Nickell called for more visibility in the industry, saying too often the utility business has been happy to stand in the shadows. But that all changed with Winter Storm Uri in 2021, when SPP was forced to shed load for the first time in its history and ERCOT’s grid was minutes away from a complete meltdown, he said.
“It put us in a much more public position, and now our generational challenge simply compels us to be in front of utility leaders, elected officials, regulators and even consumers,” Nickell said. “We have to do a better job of telling our story in order to make the change that needs to be made and to move our industry forward. We’re going to have to be engaged with CEOs across the industry, with executive leadership of our members, and with government officials. We have to understand their needs, and we hope to be able to explain ours and make sure that we’re moving in the right direction and at the right speed.”
Nickell closed by mentioning the release of SPP’s virtual annual report and its annual member value statement indicated the RTO’s membership realized $3.9 billion in savings and benefits, up 7.8% from 2023 to 2024.
Cupparo Issues ‘Executive Order’
Board Chair John Cupparo closed the meeting with one of his self-admitted monologues and called on staff to outline a draft proposal that will help integrate large loads with the “appropriate acknowledgement of risks and costs” and bring it to the August board meeting.
“This one’s getting heightened national attention. It also has implications on generation and interconnections beyond issues addressed in ERAS,” he said. “This board is willing to push the boundaries on speed and make decisions that may not achieve total consensus in order to meet our mission, to preserve the sustainability of our model and to continue to provide the value consumers in the region have become accustomed to receiving.”
Cupparo asked that the proposal be drafted with the “requisite stakeholder engagement.” He included states and other national regions in the engagement that will be necessary in “pushing the boundaries.”

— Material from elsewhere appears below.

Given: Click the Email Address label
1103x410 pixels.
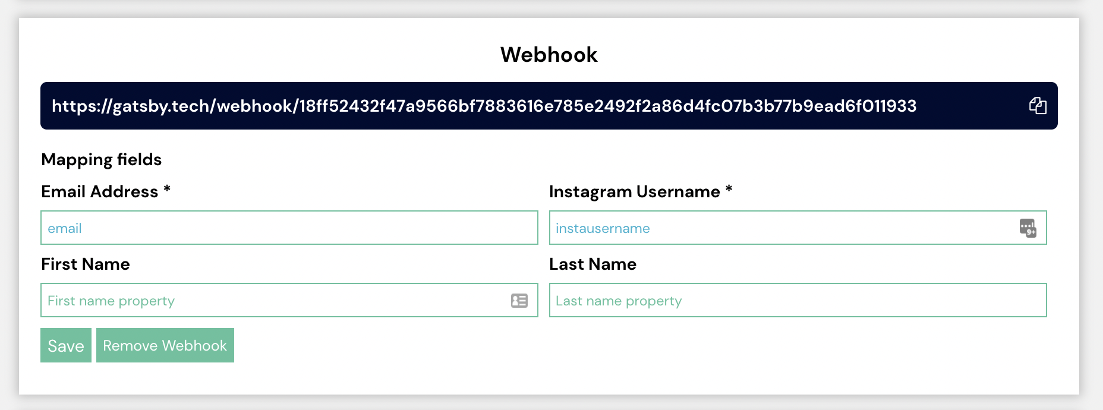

“We believe it’s important, though, that we drive a stake in the ground in terms of moving these initiatives forward, given we’ve got a window to respond. In my mind, the reality is we’re going to need to go faster as we make additional decisions to meet our generational challenge,” he said.
“Thank you for your executive order, I appreciate that,” Nickell responded. Alluding to his frequent call for “the need for speed,” he pointed out it took 18 months for SPP to approve a competitive project recommended in 2023.
“That’s not speed, folks. We’ve got to get faster,” he said.
Limits for Working Group Chairs
By approving the consent agenda, the board accepted the Corporate Governance Committee’s recommendation to limit working group chairs to three consecutive, full two-year terms as part of its “adaptive governance effort.” The committee said term limits were necessary to ensure balanced representation of various sectors and member organizations across the working groups, given the chairs’ active role in determining the groups’ representation.
The CGC also recommended incumbent Mark Ahlstrom, with NextEra Energy Resources, chair the Future Grid Strategy Advisory Group and Western Area Power Administration’s Brianna Haug chair the Modeling Development Advisory Group. Haug previously served as the group’s vice chair.
The consent agenda also included MOPC’s endorsement of eight transmission upgrades with estimated in-service dates (ISDs) 90 days past their first-reported ISD, and staff’s recommendation to approve four out-of-cycle evaluations for projects issued out of the 2019, 2021, 2022 and 2024 ITP assessments.
Staff said the projects are base-plan funding and any cost changes will be reflected regionally.
Nickell, who chairs the CGC, said the committee has renominated Bronwen Bastone, Ray Hepper and Steve Wright for additional three-year terms as independent directors. It will be Bastone’s third year and the second for Hepper and Wright. SPP’s membership will vote on the nominations during its annual meeting in November.